Put the material from the line with "You are a computer-use agent. 692x805 pixels." to the line with "Instruction: Expand the", both lines included, into a JSON list of strings, one string per line and blank lines left out. Include only those lines.
-------- Record set --------
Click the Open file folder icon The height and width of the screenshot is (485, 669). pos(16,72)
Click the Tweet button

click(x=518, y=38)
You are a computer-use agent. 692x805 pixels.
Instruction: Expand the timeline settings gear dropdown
--------
-------- Record set --------
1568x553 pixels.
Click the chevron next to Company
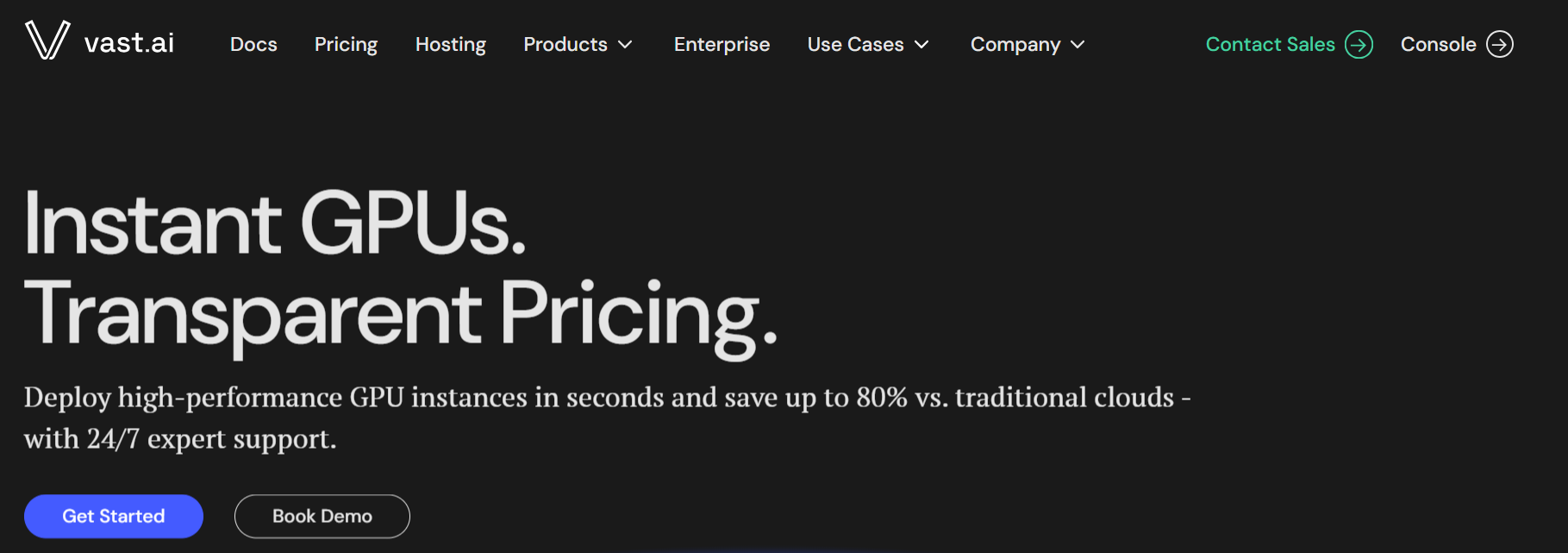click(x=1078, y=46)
--------
_Solution to this problem:_
[
  "You are a computer-use agent. 692x805 pixels.",
  "Instruction: Expand the timeline settings gear dropdown"
]